A novel scalable framework [Reference Shang16] has been proposed that would learn from both the huge amounts of public query logs and an individual's own query activity in order to learn a user's intent more accurately. Even without a personal query history, a reasonable understanding of intent may be achieved by leveraging a model learned from the public at large, since the model also assumes, adapts and reflects the fact that user interests can be changeable. Using a large query log dataset as the input of the model, each sample of the dataset is represented as query log data containing the user query and the FUNN the user selected. When given a new query, the combination of learning from this dataset and the user's query history, the framework will return several highly probable FUNNs that likely reflect the user's intent.

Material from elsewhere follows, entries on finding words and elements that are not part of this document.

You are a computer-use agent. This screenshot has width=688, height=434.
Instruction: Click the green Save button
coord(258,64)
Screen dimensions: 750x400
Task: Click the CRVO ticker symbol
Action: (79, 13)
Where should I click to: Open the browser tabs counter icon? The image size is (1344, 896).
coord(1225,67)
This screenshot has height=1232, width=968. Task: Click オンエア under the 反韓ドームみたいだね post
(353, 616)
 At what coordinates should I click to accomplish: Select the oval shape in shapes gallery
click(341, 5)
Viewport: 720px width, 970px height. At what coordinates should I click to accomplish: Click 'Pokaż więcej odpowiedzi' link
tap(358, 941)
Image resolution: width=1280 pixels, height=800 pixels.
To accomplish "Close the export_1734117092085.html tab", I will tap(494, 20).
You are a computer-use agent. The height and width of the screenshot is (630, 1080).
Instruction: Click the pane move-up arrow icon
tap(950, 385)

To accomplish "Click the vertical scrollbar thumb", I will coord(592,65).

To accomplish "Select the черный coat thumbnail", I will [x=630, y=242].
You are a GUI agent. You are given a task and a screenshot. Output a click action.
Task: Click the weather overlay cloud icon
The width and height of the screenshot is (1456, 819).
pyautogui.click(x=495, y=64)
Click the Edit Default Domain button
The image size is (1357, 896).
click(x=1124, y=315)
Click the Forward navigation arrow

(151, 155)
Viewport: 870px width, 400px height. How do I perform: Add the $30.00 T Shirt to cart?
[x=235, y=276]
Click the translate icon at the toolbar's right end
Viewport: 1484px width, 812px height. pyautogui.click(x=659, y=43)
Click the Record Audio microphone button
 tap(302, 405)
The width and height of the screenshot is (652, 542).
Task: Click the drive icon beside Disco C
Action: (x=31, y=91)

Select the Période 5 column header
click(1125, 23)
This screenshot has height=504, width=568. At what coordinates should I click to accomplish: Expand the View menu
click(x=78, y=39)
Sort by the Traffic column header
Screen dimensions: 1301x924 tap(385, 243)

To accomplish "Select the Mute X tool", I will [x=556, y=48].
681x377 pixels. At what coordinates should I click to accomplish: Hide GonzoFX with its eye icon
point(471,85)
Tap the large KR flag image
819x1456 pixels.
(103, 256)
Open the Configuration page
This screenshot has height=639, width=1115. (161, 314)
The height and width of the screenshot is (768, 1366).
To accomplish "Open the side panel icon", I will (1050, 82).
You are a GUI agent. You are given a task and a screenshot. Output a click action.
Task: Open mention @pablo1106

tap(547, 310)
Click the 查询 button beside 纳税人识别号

Further, a Restricted Boltzmann Machine (RBM) can be employed [Reference Shang16] to learn the correlation between different user inputs and user behaviors. Given the need to process data of different types, for example, query text represented as word count vectors, or user interested URLs represented as binary vectors, this multimodal learning framework can be trained in an unsupervised manner over a pair of hidden layers, such as h1, h2 as shown in Fig. 3 that contains representation vectors, for each input modality. The output-hidden layer pair for each input modality is used as an input layer to train the higher output layer.

Fig. 3. Multimodal RBM.

By learning from the entire query-log dataset, the model could learn the inner relation of query and FUNN for a majority of users. And the model could be used for FUNN recommendation.

Disambiguating these explicit queries is difficult enough. There are also implicit queries where an intention is not clearly expressed. For example, statements such as “I'm hungry,” “I'm so tired,” and “I have no one to talk to” do not reveal an intention explicitly but certainly imply the need for something. We classify these expressions as implicit queries and might match these through intelligent mapping with explicit queries such as “food available,” “relaxing music,” and “dating app,” respectively. Implicit queries are typically converted to explicit intention [Reference Park and Liu17].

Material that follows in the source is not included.